Silfir: I wouldn't mind nerfing HP casting at *all* stages of the game, but that might be a personal opinion. I'm ok with whatever result, though. I suggested the [base corruption value + value based on background] to hurt the early game casters, but if you want to keep it easy for them, just make corruption entirely based on environment background.

08-25-2012 03:51 AM
Senior Member
Quote Originally Posted by Silfir
Satiation doesn't seem like much of a solution. It's not like late game characters are short on food of all things. Overshoot on that count and the first victims are going to be the early game spellcasters once more. Most other suggestions above - random negative effect, fail chance and so forth - will definitely nerf HP casting, but it will do so at all phases of the game, and once again it's the late game spellcasters who are better prepared to face the repercussions. Granted, they might stop casting from HP in the late game except in emergencies - but early game PCs will suffer along with them, and be unable to save themselves with HP casting in emergencies a lot more often.
The idea is that satiation is something that doesn't grow with the PC's level, like PP or HP does. When you're casting from HP in the early game, you're typically only going to use a few HP in the process, meaning only a small impact on satiation. And using it only in an emergency as well will mean that you're looking at basically enough hunger to remove a few turns from the time it requires to reach the next lower stage of satiation. Most early game spellcasters don't have huge HP reserves to play with, so there's an inherent limit to how much hunger they can incur prior to simply dying of spellcaster's exhaustion.
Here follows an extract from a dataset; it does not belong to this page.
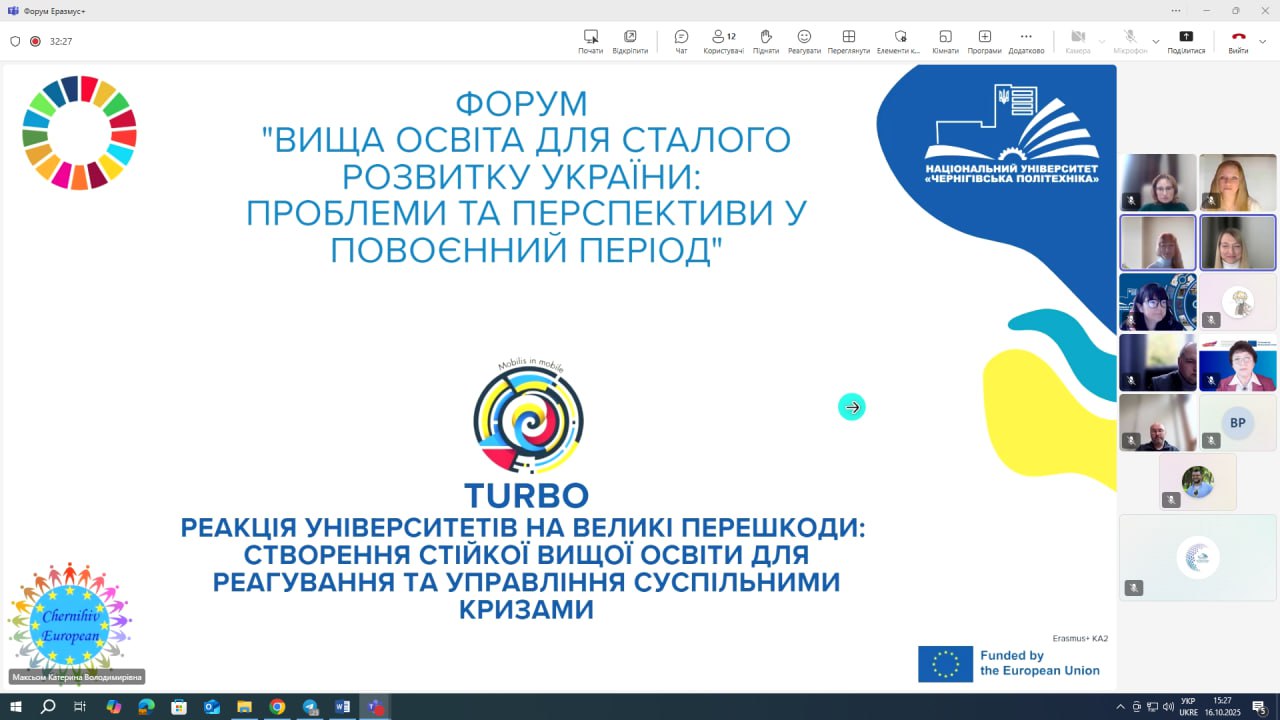This screenshot has height=720, width=1280.
Task: Open breakout rooms (Кімнати)
Action: coord(945,40)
Meanwhile, the challenge isn't about whether the late game character has food, it's about whether the late game character has the time to spend eating the food. As I recall, the time required to eat food is proportional to the amount of satiation it gives, or thereabouts. Most significantly, it introduces a major danger to trying to do HP-casting against the Orb Guardians - with no teleportation, you're liable to get stuck in the middle of a fight with the guardian; stopping to eat is impractical and the risk of entering the range where your stats start to drop is a major issue.

If a spellcaster wants to routinely cast from HP for contexts where it's unnecessary, such as "teleport-walking", then the abuse of stats (which I still support as an extra source of discouragement) should be the bigger concern. The main issue, as I see it, of HP casting for late game spellcasters, is that they can do it during important battles, and that this makes things too easy, too often.
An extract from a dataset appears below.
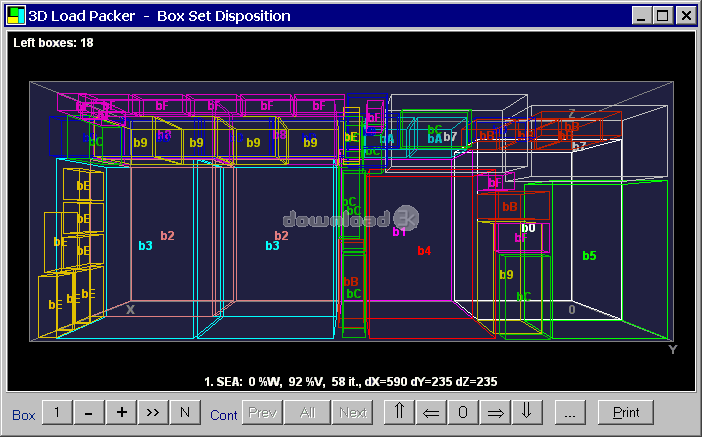Click the Next container button
702x437 pixels.
[352, 412]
Quote Originally Posted by Grey
Early game for casters is easy I think. And there's nothing wrong with nerfing HP casting then as well, just don't prohibit it entirely. It should be reserved for rare and desperate situations, not something to rely on.
The idea is that HP casting in the early game already has its strong limitation - available HP. When you've only got double-digits of HP in total (especially when your max HP is below, say, 30, as it usually is for the first few levels, at least for the PCs with lower toughness), and you don't have the sort of equipment necessary to protect yourself strongly, and relatively few sources of healing, the risk of casting from HP can be high - and since you only have a few PP, you're also more likely to need to be able to do it. It doesn't need to be "nerfed" because it's already relatively risky in the early game. It's in the late game that it becomes too easy to do, when you have huge reserves of PP and HP to play with, high quality equipment to protect you, and often many sources of healing. Hence why we need something that hits harder as you get further into the game.

08-25-2012 11:39 AM
Ancient Member
That's what I meant with "overshooting". If you make the satiation cost severe enough that it actually becomes an honest-to-god hindrance in late game battles, it will also be severe enough for early game wizards to get into actual trouble with food.

As it stands, though, losing turns in an orb guardian battle or such isn't much of a concern; you can spend your time eating in Coward mode. Grey probably has the best expertise on this subject, having won the game with an acid spitter - how frequently do you have to run out of food before it actually hurts?